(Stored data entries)
>>

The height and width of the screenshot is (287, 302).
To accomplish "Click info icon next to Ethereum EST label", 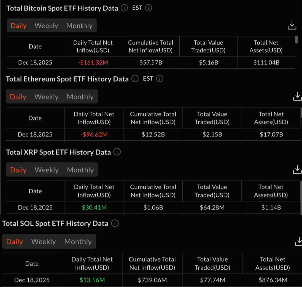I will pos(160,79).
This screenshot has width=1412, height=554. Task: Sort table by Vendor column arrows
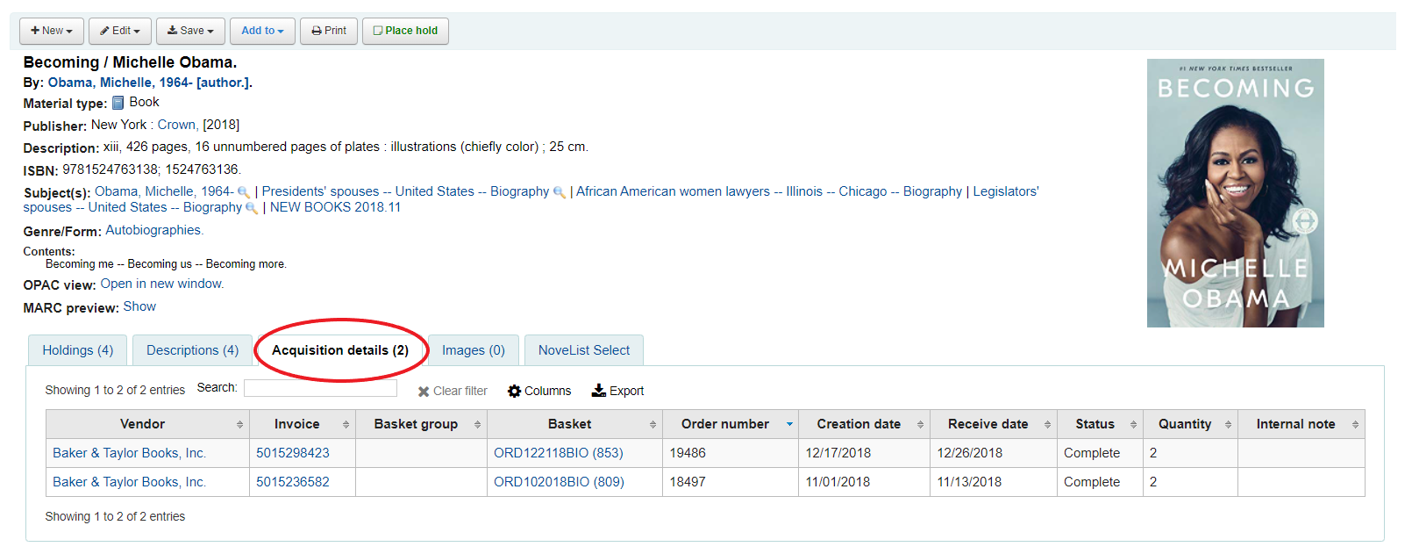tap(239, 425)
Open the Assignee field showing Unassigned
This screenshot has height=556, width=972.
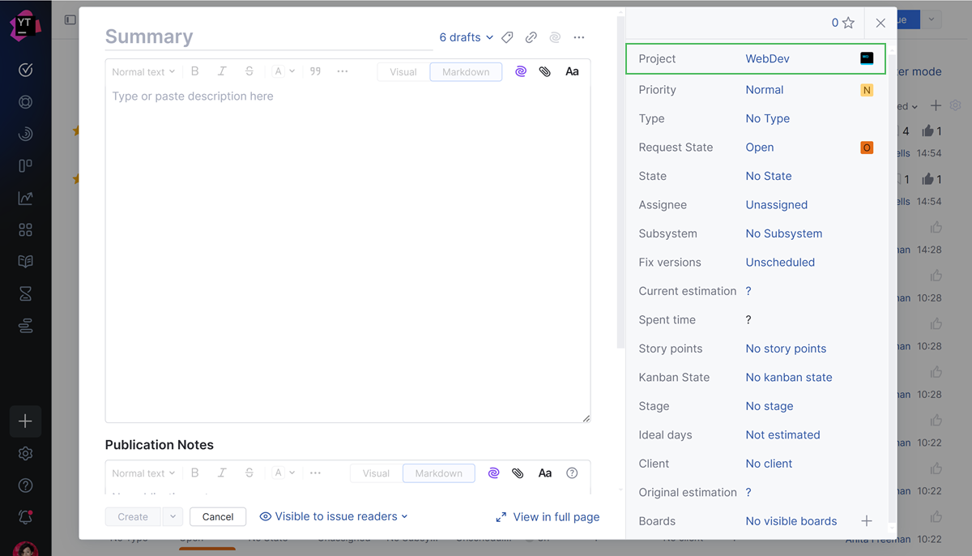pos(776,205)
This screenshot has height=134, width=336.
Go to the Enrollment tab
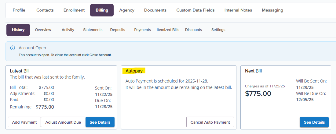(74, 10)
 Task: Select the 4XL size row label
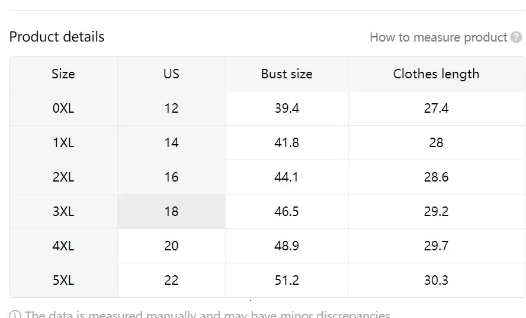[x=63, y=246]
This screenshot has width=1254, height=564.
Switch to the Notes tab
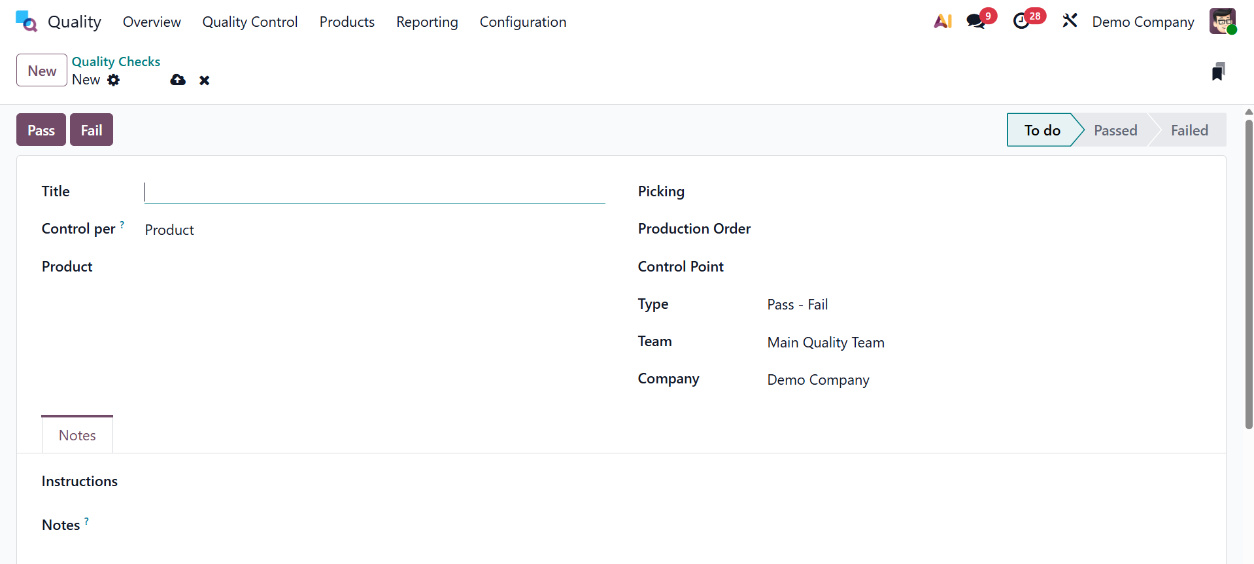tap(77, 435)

<<
>>

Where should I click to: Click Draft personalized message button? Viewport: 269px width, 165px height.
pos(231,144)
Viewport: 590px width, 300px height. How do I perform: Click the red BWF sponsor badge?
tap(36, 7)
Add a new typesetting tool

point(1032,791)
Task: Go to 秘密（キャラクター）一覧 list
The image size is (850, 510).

<<

WHAT IS EXPECTED: Working from the data above, extract solely the lines from the one containing "Viewport: 590px width, 300px" through the one containing "The image size is (850, 510).", exactly as they appear, both included.

EXPECTED ANSWER:
Viewport: 590px width, 300px height. How do I perform: Click the red BWF sponsor badge?
tap(36, 7)
Add a new typesetting tool

point(1032,791)
Task: Go to 秘密（キャラクター）一覧 list
The image size is (850, 510).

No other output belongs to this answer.